On Wed, May 13, 2026 at 1:03 AM Boris Brezillon
<[email protected]> wrote:
>
> On Tue, 12 May 2026 11:58:30 -0700
> Chia-I Wu <[email protected]> wrote:
>
> > On Tue, May 12, 2026 at 4:54 AM Boris Brezillon
> > <[email protected]> wrote:
> > >
> > > Now that panthor_irq contains the iomem region, there's no real need
> > > for the macro-based panthor_irq helper generation logic. We can just
> > > provide inline helpers that do the same and let the compiler optimize
> > > indirect function calls. The only extra annoyance is the fact we have
> > > to open-code the panthor_xxx_irq_threaded_handler() implementation, but
> > > those are single-line functions, so it's acceptable.

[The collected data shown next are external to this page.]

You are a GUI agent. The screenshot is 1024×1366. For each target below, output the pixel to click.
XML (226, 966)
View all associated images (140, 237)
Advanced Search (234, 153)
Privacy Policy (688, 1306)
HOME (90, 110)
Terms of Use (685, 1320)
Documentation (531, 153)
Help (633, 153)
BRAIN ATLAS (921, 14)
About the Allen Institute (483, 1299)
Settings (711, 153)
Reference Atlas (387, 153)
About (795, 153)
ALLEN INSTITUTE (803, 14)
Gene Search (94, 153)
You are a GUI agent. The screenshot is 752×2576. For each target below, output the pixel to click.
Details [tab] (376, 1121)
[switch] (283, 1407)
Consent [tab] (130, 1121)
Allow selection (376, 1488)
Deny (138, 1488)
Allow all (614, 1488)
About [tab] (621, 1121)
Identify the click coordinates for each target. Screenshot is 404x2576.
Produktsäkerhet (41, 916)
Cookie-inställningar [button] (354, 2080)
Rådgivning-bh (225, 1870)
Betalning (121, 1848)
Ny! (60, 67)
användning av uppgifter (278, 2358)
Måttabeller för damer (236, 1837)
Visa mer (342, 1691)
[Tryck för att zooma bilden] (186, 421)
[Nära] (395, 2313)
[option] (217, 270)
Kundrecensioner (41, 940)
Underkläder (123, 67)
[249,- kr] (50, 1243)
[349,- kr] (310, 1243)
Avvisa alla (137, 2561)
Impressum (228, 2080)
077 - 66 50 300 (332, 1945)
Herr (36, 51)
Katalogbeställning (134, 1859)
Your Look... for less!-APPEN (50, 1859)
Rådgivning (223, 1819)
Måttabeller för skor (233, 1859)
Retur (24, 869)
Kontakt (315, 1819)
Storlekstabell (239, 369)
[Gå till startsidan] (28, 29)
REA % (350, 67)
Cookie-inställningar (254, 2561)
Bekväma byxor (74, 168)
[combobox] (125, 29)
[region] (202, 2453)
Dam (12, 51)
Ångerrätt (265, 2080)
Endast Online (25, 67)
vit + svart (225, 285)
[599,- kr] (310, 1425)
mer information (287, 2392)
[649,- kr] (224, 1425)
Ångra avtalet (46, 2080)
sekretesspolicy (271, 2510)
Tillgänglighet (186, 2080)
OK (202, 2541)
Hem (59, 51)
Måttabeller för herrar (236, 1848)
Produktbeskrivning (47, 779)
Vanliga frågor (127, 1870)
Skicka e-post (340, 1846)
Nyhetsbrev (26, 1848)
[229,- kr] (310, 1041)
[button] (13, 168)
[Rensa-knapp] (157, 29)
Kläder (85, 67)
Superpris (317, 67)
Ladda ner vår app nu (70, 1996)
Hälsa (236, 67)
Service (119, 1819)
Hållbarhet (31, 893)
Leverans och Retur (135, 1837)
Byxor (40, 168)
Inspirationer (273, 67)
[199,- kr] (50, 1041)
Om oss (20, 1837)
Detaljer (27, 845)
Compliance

> > We might want to __always_inline panthor_irq_default_threaded_handler.
>
> Yep, I can flag it __always_inline, but I'd be surprised if the
> compiler wasn't always inlining anyway, unless you use more exotic
> optimization options, like -Os (not even sure that would be the case
> with -Os, I didn't check), at which point it becomes a user decision,
> and not inlining is probably fine.
>
> > For the rest, do we want to un-inline them?
>
> Most of them are super trivial, and I think there's benefit in having
> them inlined. Again, because it's not __always_inline, the compiler is
> still free to unline, but at least we wouldn't resort to LTO for this
> sort of inlining optimization. So I'm still tempted to keep it as
> static inline helpers defined in the header file, unless you a strong
> reason to think this is a bad idea.
No, no strong reason just that the rest are not hot enough to inline.